What the task asks -
Output the lines verbatim, from the first one down through the line containing "will [x=1534, y=29].", and nothing else.

[Stored entries]
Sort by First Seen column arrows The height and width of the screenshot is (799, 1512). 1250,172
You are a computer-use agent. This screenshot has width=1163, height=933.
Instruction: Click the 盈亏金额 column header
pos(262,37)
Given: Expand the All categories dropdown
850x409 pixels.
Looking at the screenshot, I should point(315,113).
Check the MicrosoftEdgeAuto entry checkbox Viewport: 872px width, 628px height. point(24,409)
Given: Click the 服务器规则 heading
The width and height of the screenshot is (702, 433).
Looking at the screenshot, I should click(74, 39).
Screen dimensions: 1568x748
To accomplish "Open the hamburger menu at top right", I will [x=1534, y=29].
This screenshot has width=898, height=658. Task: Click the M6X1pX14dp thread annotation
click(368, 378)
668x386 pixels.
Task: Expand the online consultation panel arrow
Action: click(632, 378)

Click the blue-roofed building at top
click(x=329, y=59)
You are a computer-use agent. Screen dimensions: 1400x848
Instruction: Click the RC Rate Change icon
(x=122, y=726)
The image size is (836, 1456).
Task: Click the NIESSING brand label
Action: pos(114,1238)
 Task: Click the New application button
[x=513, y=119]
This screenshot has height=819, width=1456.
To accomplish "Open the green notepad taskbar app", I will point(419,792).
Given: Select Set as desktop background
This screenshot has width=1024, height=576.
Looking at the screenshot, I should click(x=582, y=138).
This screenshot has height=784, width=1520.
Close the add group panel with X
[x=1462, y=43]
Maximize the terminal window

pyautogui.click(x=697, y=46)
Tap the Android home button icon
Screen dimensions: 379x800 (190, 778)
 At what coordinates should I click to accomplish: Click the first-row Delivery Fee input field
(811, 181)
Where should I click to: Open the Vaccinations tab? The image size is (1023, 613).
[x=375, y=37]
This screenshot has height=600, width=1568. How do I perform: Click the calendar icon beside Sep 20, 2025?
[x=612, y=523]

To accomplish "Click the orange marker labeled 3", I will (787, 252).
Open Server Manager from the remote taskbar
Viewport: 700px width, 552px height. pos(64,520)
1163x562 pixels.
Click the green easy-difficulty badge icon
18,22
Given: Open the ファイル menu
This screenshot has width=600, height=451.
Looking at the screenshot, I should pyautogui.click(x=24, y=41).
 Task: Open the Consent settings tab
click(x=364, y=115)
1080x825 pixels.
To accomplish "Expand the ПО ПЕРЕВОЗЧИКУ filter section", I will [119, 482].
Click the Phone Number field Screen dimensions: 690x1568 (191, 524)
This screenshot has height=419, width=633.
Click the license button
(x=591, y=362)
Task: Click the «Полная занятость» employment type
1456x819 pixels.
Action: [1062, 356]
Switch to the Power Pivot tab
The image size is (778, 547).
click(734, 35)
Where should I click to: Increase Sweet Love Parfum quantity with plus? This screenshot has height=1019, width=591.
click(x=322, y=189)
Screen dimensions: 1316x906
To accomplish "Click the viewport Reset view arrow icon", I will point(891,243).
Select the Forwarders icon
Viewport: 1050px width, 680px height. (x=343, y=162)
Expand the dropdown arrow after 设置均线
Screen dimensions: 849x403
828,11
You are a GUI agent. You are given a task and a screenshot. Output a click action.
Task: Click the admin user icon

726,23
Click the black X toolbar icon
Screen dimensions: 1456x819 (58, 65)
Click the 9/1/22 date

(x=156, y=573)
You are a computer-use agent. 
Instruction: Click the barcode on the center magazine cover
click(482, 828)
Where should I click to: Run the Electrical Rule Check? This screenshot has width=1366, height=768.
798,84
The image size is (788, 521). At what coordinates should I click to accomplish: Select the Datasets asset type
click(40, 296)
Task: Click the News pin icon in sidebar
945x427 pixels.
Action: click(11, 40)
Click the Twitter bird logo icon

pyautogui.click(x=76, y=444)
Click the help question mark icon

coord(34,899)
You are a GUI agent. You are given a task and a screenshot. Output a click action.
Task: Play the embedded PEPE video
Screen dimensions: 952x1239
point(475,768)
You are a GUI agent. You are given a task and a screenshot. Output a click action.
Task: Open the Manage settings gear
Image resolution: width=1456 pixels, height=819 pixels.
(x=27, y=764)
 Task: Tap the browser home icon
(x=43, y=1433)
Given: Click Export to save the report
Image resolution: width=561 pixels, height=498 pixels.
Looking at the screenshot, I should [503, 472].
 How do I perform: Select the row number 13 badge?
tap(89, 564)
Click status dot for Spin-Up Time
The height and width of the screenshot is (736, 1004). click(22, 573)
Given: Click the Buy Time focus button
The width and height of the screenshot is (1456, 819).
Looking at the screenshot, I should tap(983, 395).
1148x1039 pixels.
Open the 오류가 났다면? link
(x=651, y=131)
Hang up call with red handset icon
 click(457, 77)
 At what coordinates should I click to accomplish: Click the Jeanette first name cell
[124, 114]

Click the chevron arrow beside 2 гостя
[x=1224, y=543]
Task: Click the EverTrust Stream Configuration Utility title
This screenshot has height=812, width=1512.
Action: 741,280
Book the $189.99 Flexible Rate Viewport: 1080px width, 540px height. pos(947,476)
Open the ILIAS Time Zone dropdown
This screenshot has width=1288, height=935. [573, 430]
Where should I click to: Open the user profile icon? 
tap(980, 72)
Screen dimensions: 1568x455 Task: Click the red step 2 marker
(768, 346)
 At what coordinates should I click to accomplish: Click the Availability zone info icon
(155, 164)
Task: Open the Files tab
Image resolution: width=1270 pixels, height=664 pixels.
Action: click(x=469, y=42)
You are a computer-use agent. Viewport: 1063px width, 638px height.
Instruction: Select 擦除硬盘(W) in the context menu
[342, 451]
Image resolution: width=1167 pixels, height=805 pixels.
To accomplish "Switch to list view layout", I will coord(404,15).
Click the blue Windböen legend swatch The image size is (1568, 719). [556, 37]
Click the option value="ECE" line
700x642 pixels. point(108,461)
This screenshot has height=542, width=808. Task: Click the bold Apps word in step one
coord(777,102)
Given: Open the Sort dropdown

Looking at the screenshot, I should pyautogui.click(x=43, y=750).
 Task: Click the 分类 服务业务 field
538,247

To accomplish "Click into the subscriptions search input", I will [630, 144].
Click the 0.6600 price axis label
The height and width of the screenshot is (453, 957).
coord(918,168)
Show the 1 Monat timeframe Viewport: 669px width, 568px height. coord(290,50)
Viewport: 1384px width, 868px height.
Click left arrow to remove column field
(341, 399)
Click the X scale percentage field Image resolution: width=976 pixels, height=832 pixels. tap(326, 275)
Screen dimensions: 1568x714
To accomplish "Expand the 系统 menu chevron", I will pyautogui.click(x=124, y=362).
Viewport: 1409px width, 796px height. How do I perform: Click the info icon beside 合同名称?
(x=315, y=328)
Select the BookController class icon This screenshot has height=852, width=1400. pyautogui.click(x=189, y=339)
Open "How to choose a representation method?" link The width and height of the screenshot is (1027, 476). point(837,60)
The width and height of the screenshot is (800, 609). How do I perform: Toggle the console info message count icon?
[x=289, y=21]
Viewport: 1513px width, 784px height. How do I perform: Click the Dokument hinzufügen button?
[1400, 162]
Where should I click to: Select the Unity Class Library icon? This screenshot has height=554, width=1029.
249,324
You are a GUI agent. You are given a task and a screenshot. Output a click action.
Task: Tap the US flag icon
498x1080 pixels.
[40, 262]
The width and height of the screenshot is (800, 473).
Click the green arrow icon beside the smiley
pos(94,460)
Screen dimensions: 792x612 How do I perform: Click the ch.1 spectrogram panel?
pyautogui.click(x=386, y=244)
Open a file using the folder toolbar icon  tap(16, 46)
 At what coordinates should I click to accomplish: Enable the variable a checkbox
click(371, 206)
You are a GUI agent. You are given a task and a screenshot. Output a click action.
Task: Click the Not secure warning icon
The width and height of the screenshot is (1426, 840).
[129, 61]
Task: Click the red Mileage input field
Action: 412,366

Result of the task -
Sort by First Seen column arrows The height and width of the screenshot is (799, 1512). 1250,172
You are a computer-use agent. This screenshot has width=1163, height=933.
Instruction: Click the 盈亏金额 column header
pos(262,37)
Given: Expand the All categories dropdown
850x409 pixels.
Looking at the screenshot, I should point(315,113).
Check the MicrosoftEdgeAuto entry checkbox Viewport: 872px width, 628px height. point(24,409)
Given: Click the 服务器规则 heading
The width and height of the screenshot is (702, 433).
Looking at the screenshot, I should click(74, 39).
Screen dimensions: 1568x748
To accomplish "Open the hamburger menu at top right", I will [x=1534, y=29].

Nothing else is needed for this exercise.